Facebook is reportedly building a tool called 'TLDR' that will read and summarize news articles for you
- Facebook told employees at a company-wide meeting that it's working on a tool that will read articles and automatically generate summaries of them for users, Buzzfeed reported.
- The AI assistant tool is called "TLDR" (Too Long Didn't Read), and will be audio-enabled so it can read its bullet-pointed summaries out loud.
- Facebook users will supposedly also be able to ask the tool questions about the news and have it reply, Buzzfeed reported.
Facebook is working on a tool that will automatically read news articles for users and generate brief summaries, BuzzFeed reports.

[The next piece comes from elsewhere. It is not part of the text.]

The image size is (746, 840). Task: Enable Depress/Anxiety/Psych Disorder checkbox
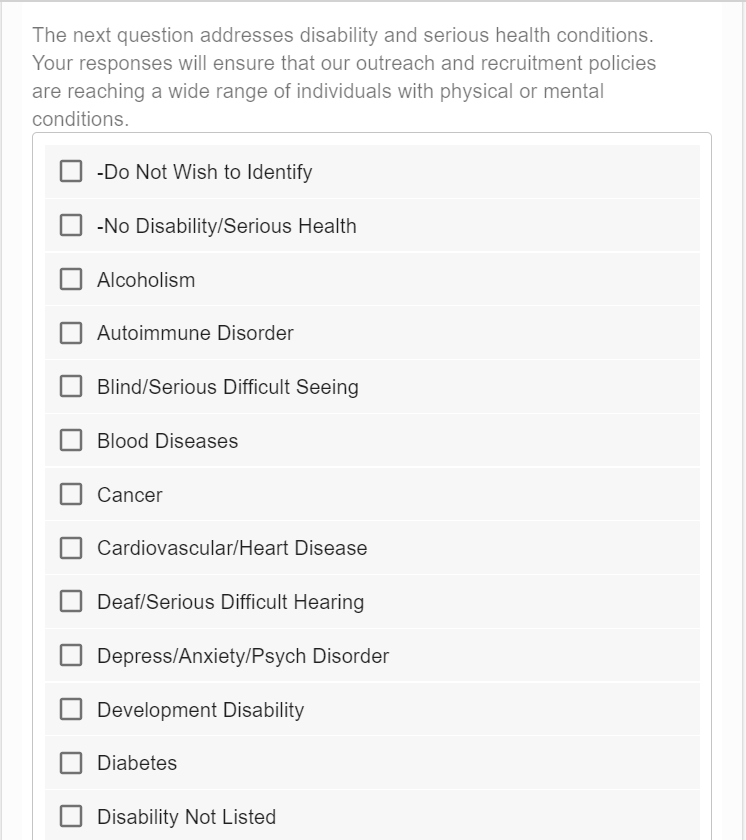[71, 656]
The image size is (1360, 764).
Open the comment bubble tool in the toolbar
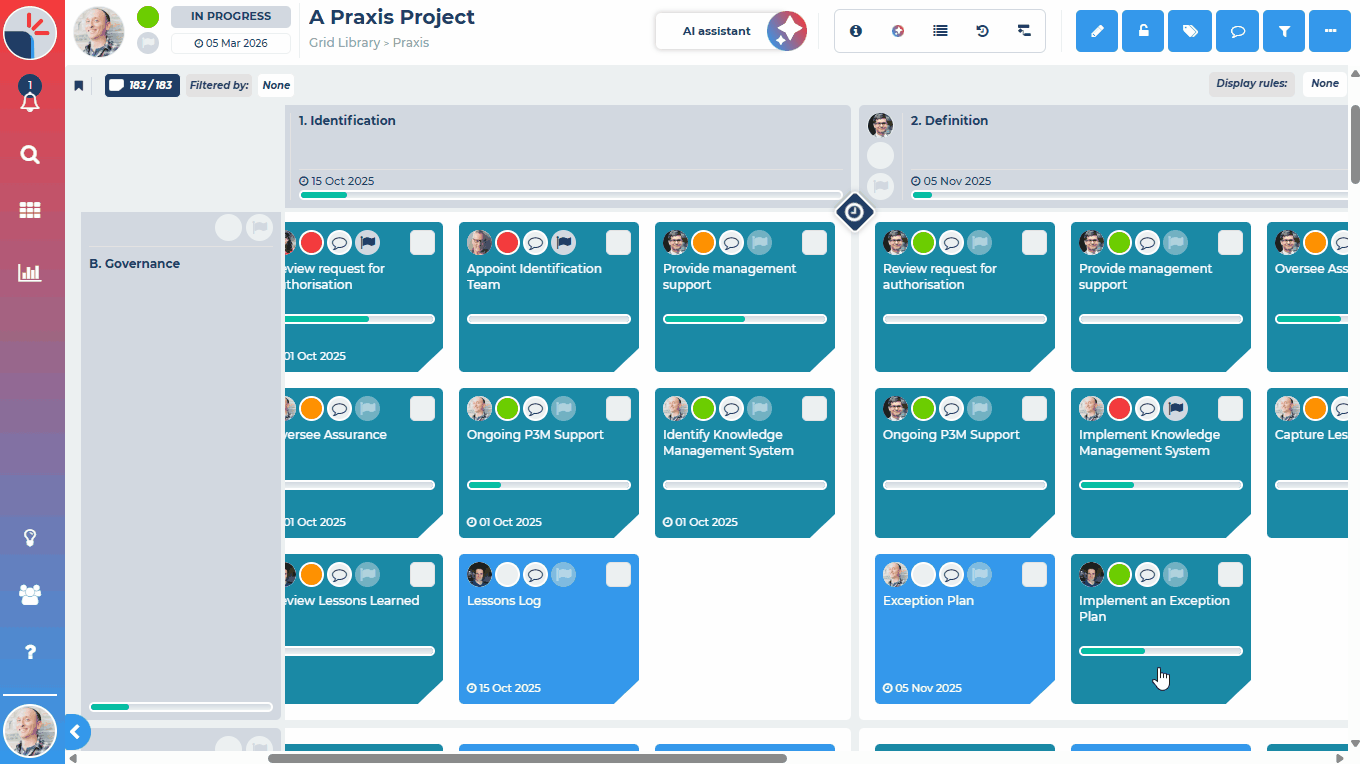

The feature was announced during an end-of-year company all-hands meeting, the report said. Chief Technology Officer Mike Schroepfer presented the tool, which will be called "TLDR" (Too Long Didn't Read, an acronym commonly used online), the publication reported.
TLDR will be an AI-assistant tool, which will automatically generate bullet-point summaries of articles. Schroepfer said the tool would also be voice-enabled, meaning users will be able to have it read summaries out loud to them, Buzzfeed reported.
BuzzFeed's Ryan Mac, who live-tweeted Facebook's end-of-year meeting, said TLDR will be built to answer questions about news stories. "For example, you could ask 'Hey Facebook, how many people will this vaccine help' and it supposedly would spit out an answer," Mac said.
Facebook was not immediately available for comment when contacted by Business Insider.
At the same meeting, executives touted much more futuristic ambitions, including a neural sensor for letting people control their phones with their thoughts, a universal translator tool, and a VR social network.
Facebook's relationship with the news industry has been fraught at times. The company has been in a long fight with Australian regulators over whether it and other tech giants should pay to license news content shared on its platform.